Mandy Rhodes: Boris being Boris is bad enough but failing to stop him is even worse

Boris Johnson (Stefan Rousseau/PA)
Boris Johnson (Stefan Rousseau/PA)

THE symbolism could not have been starker.

Photographs last week of the first secretary of state, Damian Green, and the Moray MP Douglas Ross, showed them at Findhorn to welcome new engines for the Moray Inshore Rescue boat.

With Green under investigation by the cabinet office into allegations of inappropriate sexual advances and of storing pornography on an office computer and with Ross having finally had the whistle blown on his MP’s extra-curricular activities on the football field, Theresa May’s government is well overdue a life raft.
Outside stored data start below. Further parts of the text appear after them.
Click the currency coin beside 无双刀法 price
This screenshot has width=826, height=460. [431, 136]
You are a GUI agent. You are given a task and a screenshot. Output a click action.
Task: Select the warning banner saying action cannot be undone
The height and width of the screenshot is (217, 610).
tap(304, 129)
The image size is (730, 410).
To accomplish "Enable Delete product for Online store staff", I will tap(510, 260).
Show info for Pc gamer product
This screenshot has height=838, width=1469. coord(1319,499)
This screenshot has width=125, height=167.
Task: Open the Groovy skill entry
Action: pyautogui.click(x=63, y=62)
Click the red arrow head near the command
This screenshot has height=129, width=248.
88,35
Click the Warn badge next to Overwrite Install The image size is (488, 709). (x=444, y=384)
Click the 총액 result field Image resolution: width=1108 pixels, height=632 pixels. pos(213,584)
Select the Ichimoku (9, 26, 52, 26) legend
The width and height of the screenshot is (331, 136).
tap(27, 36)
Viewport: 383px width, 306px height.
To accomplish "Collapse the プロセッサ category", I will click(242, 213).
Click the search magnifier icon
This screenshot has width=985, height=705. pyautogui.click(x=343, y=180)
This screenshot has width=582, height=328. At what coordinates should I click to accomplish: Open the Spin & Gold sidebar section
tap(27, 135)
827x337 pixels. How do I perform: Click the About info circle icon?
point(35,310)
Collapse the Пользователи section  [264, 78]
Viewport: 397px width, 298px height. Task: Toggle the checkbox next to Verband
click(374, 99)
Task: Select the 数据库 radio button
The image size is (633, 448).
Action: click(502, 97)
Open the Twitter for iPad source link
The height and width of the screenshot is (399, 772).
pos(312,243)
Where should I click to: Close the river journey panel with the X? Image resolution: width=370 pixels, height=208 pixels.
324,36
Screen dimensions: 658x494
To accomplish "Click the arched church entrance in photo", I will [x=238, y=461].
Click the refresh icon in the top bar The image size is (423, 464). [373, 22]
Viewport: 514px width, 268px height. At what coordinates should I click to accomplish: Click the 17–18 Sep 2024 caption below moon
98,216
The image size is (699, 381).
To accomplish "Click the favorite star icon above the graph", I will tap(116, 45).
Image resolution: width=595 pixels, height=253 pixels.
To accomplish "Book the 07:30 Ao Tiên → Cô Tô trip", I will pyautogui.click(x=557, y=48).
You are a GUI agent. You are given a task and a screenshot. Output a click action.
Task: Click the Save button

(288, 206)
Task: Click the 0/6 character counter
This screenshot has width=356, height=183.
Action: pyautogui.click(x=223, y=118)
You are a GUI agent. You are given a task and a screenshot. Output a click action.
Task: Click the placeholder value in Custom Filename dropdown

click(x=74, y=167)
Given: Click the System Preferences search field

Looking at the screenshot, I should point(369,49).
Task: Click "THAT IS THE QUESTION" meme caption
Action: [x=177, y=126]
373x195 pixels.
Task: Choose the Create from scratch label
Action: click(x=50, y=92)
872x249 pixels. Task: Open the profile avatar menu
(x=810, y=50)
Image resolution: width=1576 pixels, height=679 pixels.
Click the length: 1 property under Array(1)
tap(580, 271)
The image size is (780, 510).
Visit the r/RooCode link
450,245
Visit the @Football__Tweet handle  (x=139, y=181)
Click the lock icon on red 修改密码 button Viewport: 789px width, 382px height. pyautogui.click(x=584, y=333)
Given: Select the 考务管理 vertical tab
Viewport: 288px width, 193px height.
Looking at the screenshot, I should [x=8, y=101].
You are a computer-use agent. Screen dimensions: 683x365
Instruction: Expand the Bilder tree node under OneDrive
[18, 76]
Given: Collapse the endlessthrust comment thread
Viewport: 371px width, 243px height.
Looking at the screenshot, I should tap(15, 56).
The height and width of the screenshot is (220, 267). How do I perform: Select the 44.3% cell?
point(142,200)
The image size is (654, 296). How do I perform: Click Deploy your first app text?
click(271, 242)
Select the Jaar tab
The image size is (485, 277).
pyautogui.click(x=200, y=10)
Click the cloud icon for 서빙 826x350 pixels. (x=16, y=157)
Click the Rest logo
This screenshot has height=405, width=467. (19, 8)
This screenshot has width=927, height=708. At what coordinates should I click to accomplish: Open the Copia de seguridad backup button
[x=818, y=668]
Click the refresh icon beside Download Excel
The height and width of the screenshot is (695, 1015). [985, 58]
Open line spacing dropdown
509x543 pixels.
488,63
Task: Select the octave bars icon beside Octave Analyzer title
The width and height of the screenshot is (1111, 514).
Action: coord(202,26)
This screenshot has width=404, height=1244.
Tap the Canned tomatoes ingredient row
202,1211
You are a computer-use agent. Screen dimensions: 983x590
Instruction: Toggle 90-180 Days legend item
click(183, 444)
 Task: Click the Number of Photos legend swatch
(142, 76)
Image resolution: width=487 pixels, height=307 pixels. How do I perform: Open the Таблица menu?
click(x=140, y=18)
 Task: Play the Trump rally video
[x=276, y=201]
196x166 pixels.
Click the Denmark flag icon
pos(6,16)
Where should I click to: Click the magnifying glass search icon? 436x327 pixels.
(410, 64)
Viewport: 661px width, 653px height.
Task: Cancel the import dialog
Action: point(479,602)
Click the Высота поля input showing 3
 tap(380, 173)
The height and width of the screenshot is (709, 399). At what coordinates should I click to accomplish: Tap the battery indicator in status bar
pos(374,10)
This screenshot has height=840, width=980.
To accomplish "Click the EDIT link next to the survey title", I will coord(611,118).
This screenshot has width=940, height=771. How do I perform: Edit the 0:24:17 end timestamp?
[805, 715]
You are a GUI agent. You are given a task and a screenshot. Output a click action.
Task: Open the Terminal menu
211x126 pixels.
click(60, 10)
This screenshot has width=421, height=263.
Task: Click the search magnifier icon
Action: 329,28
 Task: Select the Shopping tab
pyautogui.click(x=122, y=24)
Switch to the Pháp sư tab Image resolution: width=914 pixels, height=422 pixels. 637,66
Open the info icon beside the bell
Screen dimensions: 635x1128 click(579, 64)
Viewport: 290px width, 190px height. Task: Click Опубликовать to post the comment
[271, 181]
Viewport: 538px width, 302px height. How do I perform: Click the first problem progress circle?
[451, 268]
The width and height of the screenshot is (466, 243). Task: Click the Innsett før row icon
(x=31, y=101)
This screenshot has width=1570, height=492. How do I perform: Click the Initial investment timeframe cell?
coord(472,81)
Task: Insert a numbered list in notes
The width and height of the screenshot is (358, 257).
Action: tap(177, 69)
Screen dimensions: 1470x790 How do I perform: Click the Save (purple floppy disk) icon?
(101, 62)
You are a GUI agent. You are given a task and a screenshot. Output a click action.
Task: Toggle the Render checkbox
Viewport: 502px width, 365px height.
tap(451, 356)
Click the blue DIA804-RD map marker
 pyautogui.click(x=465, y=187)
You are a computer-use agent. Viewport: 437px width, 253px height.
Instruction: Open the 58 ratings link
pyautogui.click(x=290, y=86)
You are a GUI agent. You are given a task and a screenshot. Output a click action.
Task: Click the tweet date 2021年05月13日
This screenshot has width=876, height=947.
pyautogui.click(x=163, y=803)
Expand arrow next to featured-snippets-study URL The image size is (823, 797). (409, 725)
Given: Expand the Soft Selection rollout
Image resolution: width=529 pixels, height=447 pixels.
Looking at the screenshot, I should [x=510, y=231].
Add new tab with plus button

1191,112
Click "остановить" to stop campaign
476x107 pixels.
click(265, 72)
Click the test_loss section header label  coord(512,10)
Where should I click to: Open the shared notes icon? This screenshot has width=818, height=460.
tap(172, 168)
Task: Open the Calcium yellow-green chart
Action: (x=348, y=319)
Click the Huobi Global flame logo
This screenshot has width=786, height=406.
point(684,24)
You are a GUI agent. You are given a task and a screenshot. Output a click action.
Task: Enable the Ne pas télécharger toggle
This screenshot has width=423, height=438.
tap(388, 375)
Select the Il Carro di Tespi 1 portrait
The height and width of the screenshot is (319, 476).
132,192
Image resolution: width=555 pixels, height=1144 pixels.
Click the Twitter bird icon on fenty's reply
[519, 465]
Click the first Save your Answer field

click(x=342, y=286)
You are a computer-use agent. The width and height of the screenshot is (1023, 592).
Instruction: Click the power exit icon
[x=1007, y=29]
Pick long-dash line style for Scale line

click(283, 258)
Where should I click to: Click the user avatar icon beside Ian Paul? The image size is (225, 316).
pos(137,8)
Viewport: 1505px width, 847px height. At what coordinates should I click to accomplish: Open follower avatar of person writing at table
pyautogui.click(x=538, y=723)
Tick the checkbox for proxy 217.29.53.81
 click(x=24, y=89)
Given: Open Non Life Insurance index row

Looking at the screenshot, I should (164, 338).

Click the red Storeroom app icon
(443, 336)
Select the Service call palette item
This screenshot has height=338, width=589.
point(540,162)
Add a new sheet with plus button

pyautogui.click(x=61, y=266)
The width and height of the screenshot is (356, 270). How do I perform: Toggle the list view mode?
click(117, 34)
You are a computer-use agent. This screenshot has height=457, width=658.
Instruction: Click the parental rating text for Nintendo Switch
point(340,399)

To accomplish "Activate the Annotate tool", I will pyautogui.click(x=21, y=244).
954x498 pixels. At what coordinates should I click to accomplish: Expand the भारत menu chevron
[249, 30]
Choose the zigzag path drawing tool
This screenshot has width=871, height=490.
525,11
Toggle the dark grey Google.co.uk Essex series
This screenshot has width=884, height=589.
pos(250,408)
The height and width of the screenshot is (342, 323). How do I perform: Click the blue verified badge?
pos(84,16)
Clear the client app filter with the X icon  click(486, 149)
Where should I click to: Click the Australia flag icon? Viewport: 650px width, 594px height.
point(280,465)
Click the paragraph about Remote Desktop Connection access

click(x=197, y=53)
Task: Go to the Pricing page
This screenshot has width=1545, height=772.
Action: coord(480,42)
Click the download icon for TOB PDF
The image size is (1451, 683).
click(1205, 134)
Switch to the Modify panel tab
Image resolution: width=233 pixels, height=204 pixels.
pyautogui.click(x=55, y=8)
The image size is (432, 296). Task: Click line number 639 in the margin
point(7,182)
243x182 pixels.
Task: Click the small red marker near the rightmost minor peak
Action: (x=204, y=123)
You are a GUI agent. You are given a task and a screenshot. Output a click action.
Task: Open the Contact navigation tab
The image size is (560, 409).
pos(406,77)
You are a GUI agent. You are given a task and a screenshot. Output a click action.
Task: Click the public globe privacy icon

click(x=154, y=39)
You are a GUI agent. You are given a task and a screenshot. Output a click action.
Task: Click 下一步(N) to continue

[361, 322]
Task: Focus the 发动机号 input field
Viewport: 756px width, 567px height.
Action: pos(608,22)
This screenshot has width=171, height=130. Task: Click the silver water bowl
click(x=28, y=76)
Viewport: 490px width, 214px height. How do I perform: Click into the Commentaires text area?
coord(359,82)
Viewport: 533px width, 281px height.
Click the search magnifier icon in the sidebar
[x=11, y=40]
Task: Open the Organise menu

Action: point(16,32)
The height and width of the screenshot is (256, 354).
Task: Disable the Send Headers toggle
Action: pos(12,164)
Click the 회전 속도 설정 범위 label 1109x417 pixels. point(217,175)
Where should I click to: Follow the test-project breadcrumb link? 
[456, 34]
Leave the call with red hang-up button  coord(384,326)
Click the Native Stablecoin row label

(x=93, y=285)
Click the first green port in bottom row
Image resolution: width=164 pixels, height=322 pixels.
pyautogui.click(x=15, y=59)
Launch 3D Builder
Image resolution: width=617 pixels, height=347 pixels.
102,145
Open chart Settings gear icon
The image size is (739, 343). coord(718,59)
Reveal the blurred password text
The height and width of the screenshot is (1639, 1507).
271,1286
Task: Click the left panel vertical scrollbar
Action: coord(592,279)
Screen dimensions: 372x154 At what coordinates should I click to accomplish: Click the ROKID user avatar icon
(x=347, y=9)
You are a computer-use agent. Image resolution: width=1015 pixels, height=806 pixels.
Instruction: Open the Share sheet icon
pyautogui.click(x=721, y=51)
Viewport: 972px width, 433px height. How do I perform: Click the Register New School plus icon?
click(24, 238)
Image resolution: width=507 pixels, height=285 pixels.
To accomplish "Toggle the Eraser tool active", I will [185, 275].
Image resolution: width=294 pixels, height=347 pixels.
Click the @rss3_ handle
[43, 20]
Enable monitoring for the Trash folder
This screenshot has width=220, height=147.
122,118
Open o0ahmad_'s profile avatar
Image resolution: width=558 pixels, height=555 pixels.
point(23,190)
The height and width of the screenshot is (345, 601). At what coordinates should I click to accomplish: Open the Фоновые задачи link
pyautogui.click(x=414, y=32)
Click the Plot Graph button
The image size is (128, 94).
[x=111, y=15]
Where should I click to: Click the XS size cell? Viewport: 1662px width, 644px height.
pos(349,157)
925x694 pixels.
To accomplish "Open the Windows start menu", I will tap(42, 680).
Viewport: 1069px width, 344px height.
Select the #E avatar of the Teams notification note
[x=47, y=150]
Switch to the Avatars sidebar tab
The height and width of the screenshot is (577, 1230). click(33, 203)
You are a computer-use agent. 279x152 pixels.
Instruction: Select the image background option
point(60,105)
We are at a pivotal point in Britain’s history and with the eyes of the world firmly focussed on our withdrawal from the EU, May presides over a joke of a government split down the middle over Brexit and with each one of her ministers operating to a separate agenda.

With two ministers gone in a week, others under scrutiny over their sexual or financial behaviour, every day just brings another threat of scandal. Loyalty, trust and competence are three words that appear to have little currency round the Cabinet table and with May too enfeebled to stand up to her rogue operators, she is faced with a team of freelancers who seemingly operate with just one plan in mind – their own.

And as ever, it is Boris Johnson who epitomises the depth of dysfunction at the heart of May’s government.

His actions are frequently demeaning, pointless and boorish but only underline the fact that 18 months on from the EU referendum, we are still being steered in a dangerous direction by the same self-serving, self-important, former public-school boys that led us into an EU referendum campaign.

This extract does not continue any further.